Abstract Background: ZNF703 is identified as a therapeutic target in a variety of human cancer. Although ZNF703 overexpresses in gastric cancer frequently, the effects and mechanism of ZNF703 in the progression of gastric cancer is unclear. Methods: Therefore, ZNF703, Ki-67 and BCL-2 expression was measured by histology in clinical cases. We used gastric cells line models to explore the role of ZNF703 in vitro. ZNF703 expression intervention was employed to investigate the role of ZNF703 in proliferation and apoptosis. The relationship between ZNF703 intervention and resistance of chemotherapy was analyzed by using oxaliplatin treatment. Results: In this study, we found that ZNF703 expression in the area of gastric cancer was substantially higher than adjacent normal area.
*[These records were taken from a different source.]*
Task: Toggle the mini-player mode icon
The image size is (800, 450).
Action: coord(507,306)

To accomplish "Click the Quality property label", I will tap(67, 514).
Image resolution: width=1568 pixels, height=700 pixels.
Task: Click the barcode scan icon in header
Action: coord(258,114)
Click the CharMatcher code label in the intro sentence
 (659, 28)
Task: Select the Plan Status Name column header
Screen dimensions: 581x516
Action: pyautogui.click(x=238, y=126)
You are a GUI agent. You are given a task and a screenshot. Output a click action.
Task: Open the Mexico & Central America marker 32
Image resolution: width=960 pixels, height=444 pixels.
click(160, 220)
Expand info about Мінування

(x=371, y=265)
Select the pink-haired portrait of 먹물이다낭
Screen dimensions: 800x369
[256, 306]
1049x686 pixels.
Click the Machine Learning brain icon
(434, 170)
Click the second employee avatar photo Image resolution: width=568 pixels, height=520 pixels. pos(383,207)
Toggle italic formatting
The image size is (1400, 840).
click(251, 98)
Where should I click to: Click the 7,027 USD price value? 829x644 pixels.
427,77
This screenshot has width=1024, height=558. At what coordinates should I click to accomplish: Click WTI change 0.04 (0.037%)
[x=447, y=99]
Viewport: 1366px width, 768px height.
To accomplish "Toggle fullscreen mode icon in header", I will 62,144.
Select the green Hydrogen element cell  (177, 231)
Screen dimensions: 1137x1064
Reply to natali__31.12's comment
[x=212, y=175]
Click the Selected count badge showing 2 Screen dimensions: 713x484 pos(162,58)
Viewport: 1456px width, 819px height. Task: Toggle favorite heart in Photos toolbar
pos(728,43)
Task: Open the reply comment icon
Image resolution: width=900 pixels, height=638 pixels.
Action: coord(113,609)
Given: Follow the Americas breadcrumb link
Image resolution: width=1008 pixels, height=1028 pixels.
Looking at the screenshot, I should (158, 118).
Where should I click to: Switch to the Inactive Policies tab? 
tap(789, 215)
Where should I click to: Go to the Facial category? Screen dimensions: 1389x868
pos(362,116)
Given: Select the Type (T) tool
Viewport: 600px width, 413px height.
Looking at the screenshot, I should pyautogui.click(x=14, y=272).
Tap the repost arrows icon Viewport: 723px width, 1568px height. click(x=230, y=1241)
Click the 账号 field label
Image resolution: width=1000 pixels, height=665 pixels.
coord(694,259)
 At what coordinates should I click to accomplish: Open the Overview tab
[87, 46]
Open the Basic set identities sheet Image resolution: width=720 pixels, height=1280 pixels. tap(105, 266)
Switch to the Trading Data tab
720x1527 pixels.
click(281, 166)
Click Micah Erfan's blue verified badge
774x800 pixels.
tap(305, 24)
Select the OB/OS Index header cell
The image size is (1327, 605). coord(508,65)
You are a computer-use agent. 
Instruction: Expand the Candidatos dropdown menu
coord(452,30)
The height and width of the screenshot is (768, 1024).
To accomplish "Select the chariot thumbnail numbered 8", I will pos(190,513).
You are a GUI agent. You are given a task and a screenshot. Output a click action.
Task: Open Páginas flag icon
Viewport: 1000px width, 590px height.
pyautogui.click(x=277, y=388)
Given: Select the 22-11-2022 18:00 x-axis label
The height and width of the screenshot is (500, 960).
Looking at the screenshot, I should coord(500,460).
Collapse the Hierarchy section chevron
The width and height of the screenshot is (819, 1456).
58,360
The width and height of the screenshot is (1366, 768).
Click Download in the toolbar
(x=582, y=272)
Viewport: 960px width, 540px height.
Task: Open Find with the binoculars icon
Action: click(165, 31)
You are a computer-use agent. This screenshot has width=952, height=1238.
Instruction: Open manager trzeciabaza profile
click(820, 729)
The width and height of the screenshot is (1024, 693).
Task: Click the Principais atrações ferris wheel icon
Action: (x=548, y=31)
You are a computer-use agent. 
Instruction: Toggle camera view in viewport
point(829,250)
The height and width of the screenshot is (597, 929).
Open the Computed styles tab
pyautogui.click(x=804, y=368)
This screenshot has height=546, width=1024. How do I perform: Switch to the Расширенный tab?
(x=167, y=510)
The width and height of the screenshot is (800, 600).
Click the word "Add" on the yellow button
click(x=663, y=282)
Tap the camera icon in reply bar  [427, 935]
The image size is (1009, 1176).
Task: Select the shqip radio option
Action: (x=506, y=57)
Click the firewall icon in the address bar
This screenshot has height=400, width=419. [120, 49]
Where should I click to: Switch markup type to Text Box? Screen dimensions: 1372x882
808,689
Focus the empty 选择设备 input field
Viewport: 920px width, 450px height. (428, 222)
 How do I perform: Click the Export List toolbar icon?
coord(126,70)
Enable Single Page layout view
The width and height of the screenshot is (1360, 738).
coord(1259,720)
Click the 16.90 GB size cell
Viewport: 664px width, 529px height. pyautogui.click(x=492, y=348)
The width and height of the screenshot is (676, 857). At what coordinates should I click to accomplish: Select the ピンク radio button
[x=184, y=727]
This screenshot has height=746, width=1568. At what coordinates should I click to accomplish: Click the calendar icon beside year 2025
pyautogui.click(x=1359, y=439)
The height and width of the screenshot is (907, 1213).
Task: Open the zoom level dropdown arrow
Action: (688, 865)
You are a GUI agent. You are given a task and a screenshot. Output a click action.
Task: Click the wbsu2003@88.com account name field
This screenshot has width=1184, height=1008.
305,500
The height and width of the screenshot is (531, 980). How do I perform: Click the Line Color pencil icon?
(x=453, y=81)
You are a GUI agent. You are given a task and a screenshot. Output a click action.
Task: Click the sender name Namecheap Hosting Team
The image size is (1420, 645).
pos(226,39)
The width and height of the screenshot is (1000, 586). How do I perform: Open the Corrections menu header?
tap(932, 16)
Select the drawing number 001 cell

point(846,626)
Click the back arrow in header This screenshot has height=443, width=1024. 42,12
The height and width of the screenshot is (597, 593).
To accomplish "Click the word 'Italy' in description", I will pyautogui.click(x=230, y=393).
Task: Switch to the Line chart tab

Gastric cancer tissue with ZNF703 high expression level substantially increased Ki-67 and BCL-2 expression. Inhibition of ZNF703 attenuated the gastric cancer cell proliferation and induced apoptosis in SGC7901 and BGC823 cells, while overexpression of ZNF703 in GES-1 cells resulted in the reverse effects. ZNF703 might mediate the viability of gastric cancer cells through down-regulation of HDAC1/2. In addition, after transfected with siRNA-ZNF703, down-regulation of TopoII and P-gp was observed in SGC7901 and BGC823 cells. Further, we showed that inhibition of ZNF703 enhanced the resistance to chemotherapy in vitro. Conclusions: Our study demonstrated that in gastric cancer cells, ZNF703 promoted the proliferation, inhibited apoptosis, and improved their resistance to chemotherapy, suggesting it may be a potential target for the gastric cancer.